──────── Records to process ────────
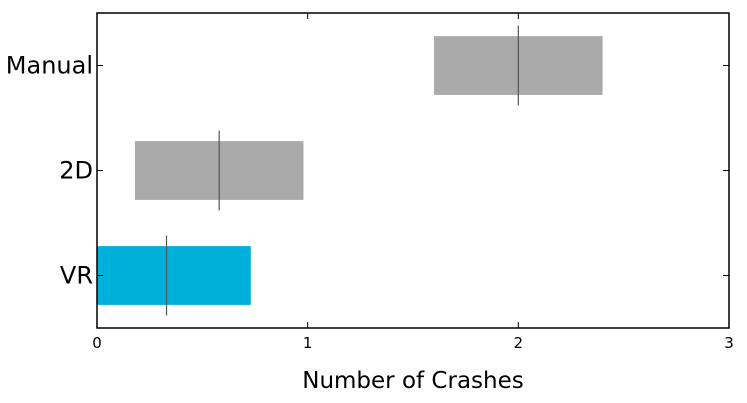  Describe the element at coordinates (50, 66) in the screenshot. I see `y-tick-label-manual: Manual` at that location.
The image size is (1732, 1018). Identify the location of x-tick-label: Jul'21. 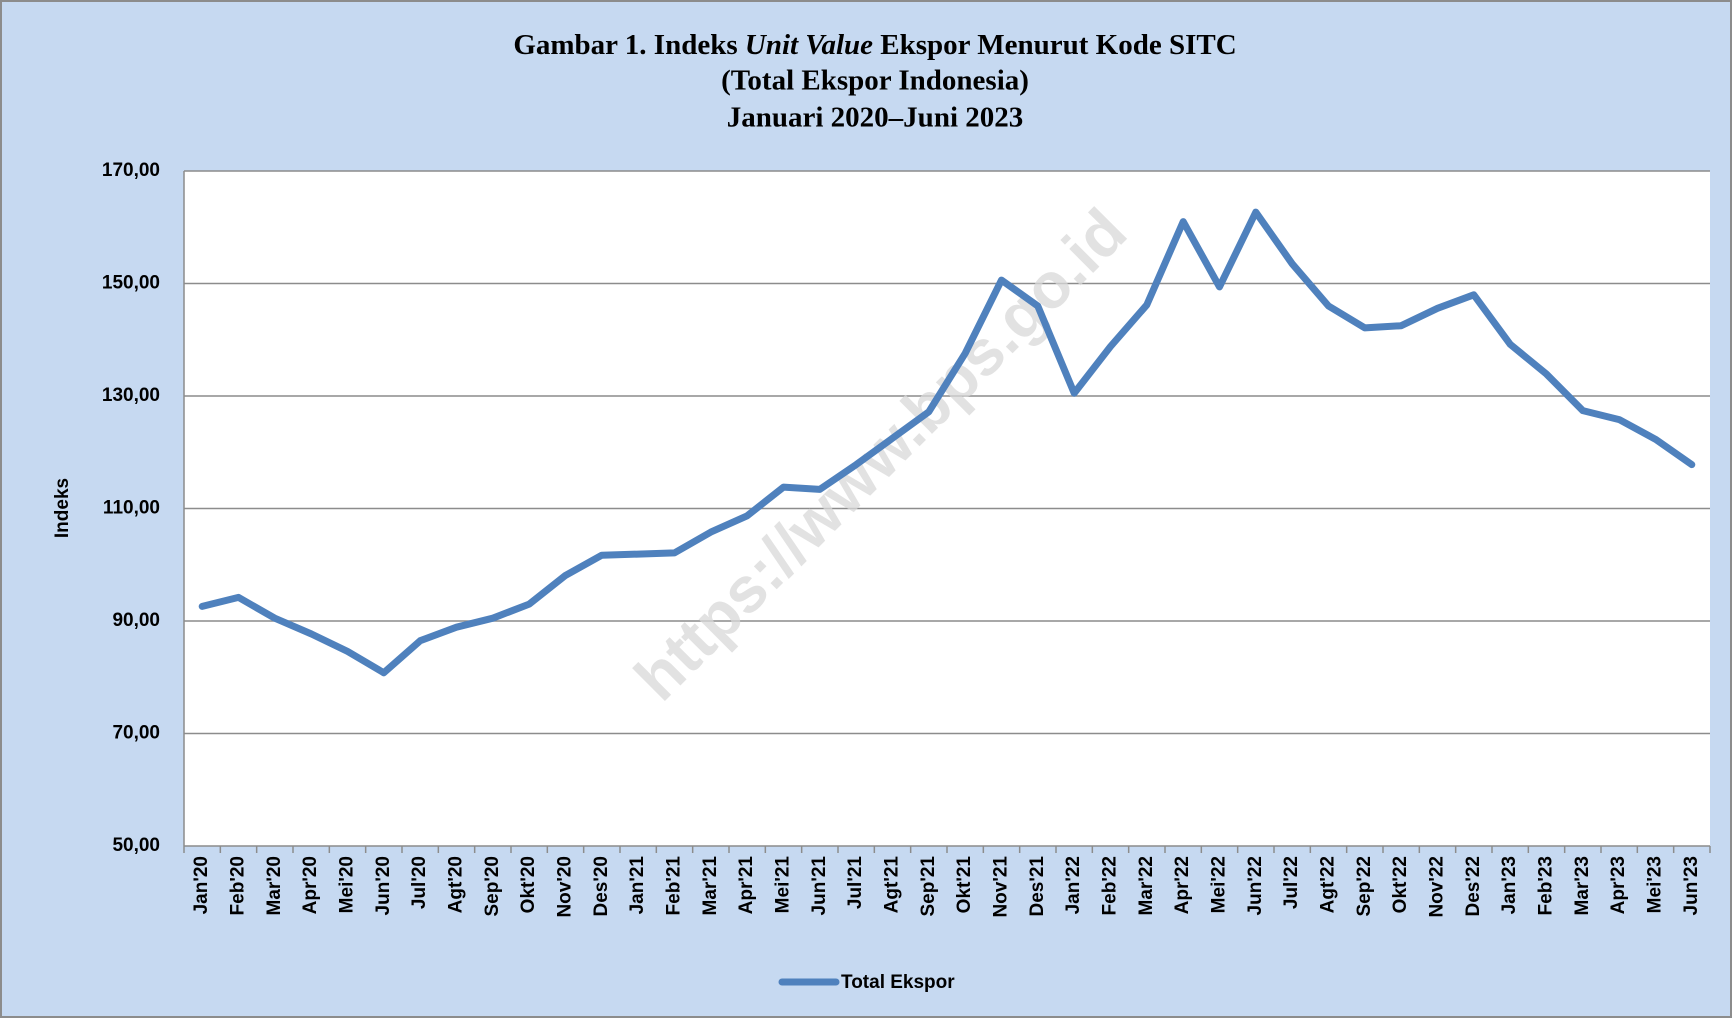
────────
──────── Records to process ────────
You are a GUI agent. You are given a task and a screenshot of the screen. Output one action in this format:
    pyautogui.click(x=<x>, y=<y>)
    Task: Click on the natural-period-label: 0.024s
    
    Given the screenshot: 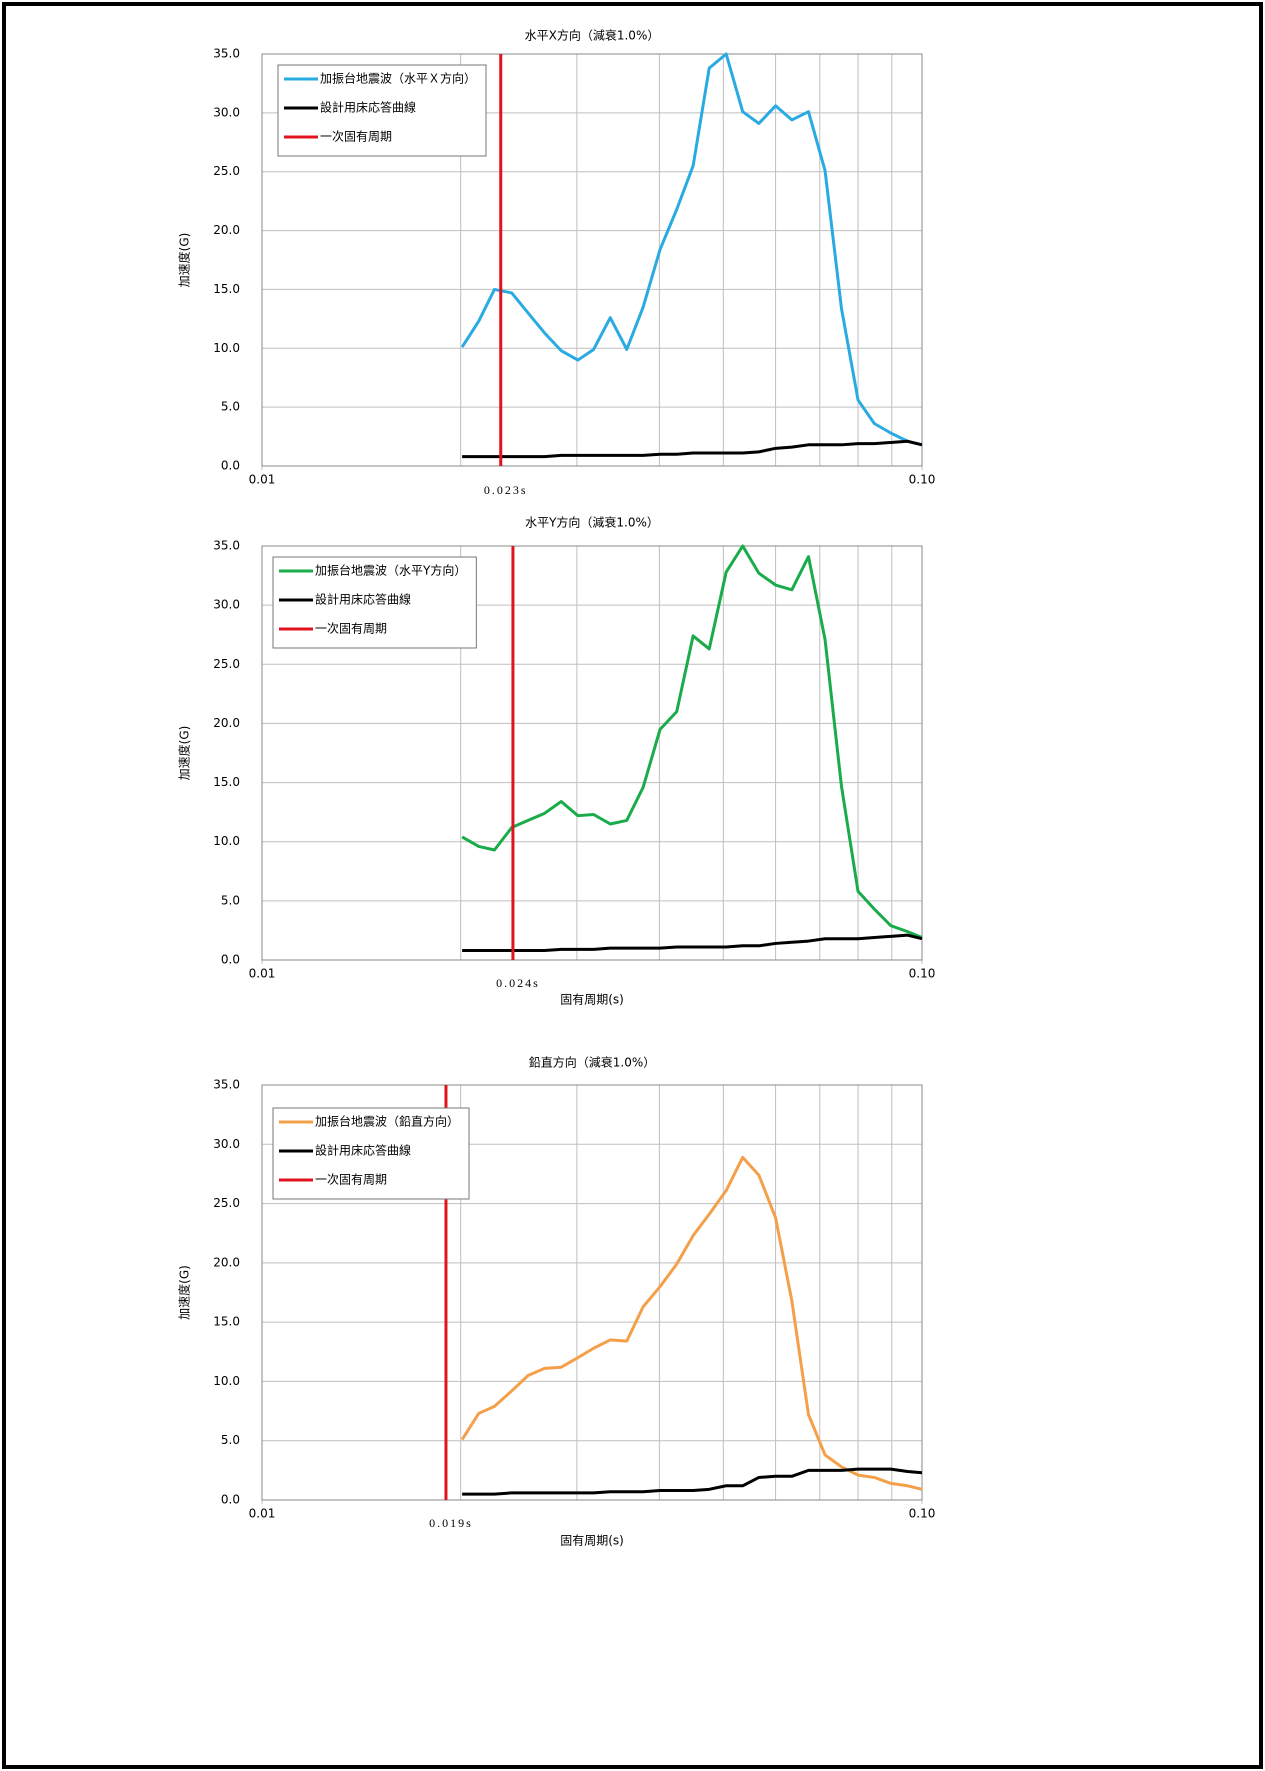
────────
──────── Records to process ────────
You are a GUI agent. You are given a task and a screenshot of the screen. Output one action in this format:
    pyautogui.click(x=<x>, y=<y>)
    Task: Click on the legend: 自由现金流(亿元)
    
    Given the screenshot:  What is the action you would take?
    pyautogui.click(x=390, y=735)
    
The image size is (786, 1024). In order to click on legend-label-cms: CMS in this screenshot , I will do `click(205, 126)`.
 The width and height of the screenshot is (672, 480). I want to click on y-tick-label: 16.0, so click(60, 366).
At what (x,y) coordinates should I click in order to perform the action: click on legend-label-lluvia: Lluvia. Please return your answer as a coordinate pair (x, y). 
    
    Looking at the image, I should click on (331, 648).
────────
Rewrite the rows from the line with "Describe the element" up to and including the line with "The image size is (1732, 1018).", replacing "Identify the location of" with "Find the position of" and keeping everything else the same. Leave the pictures out of your answer.

  Describe the element at coordinates (50, 66) in the screenshot. I see `y-tick-label-manual: Manual` at that location.
The image size is (1732, 1018). Find the position of x-tick-label: Jul'21. 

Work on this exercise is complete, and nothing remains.